Remote Processing
haiku.rag can use docling-serve for remote document processing and chunking, offloading resource-intensive operations to a dedicated service.
Overview
docling-serve is a REST API service that provides:
- Document conversion (PDF, DOCX, PPTX, images, etc.)
- Intelligent chunking with structure preservation
- OCR capabilities for scanned documents
- Table and figure extraction
When to Use docling-serve
Use local processing (default) when:
- Working with small to medium document volumes
- Running on development machines
- Want zero external dependencies
- Processing simple document formats
Use docling-serve when:
- Processing large volumes of documents
- Working with complex PDFs requiring OCR
- Running in production environments
- Want to separate compute-intensive tasks
- Need to scale document processing independently
Setup
Docker Compose (Recommended)
The easiest way to use haiku.rag with docling-serve is using the slim Docker image with docker-compose. See examples/docker/docker-compose.yml for a complete setup that includes both services.

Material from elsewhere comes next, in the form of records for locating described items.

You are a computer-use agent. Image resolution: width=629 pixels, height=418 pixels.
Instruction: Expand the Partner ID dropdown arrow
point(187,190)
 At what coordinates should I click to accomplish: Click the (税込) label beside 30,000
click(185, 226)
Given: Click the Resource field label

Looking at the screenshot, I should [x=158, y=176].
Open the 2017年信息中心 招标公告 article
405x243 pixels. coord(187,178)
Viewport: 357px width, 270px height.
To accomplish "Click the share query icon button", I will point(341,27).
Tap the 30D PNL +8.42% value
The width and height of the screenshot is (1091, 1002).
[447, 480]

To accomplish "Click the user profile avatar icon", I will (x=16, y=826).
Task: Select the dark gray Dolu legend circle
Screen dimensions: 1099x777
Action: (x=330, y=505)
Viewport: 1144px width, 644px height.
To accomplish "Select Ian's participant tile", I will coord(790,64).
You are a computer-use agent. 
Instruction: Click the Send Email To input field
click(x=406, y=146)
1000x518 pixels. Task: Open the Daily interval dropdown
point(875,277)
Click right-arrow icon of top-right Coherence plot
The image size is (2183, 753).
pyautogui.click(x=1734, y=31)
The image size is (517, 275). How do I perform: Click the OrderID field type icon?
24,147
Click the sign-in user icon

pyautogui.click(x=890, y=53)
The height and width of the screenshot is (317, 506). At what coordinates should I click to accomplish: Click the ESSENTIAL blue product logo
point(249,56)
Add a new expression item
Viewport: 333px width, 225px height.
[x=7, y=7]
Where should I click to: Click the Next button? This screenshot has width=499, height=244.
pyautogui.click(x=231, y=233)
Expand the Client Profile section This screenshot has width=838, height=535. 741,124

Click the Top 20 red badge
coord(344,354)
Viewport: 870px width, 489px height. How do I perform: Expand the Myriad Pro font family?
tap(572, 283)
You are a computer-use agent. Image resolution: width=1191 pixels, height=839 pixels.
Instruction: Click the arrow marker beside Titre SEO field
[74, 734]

Running docling-serve Manually
See the official docling-serve repository for installation options. The quickest way is using Docker:
Configuration
Configure haiku.rag to use docling-serve. See the Document Processing guide for all available options.
# haiku.rag.yaml
processing:
converter: docling-serve # Use remote conversion
chunker: docling-serve # Use remote chunking
providers:
docling_serve:
base_url: http://localhost:5001
api_key: "" # Optional API key for authentication
timeout: 300 # Request timeout in seconds
Features
Remote Document Conversion
When converter: docling-serve is configured, documents are sent to the docling-serve API for conversion:
from haiku.rag.client import HaikuRAG
async with HaikuRAG() as client:
# PDF is processed by docling-serve
doc = await client.create_document_from_file("complex.pdf")
Remote Chunking
When chunker: docling-serve is configured, chunking is performed remotely:
processing:
chunker: docling-serve
chunker_type: hybrid # or hierarchical
chunk_size: 256
chunking_tokenizer: "Qwen/Qwen3-Embedding-0.6B"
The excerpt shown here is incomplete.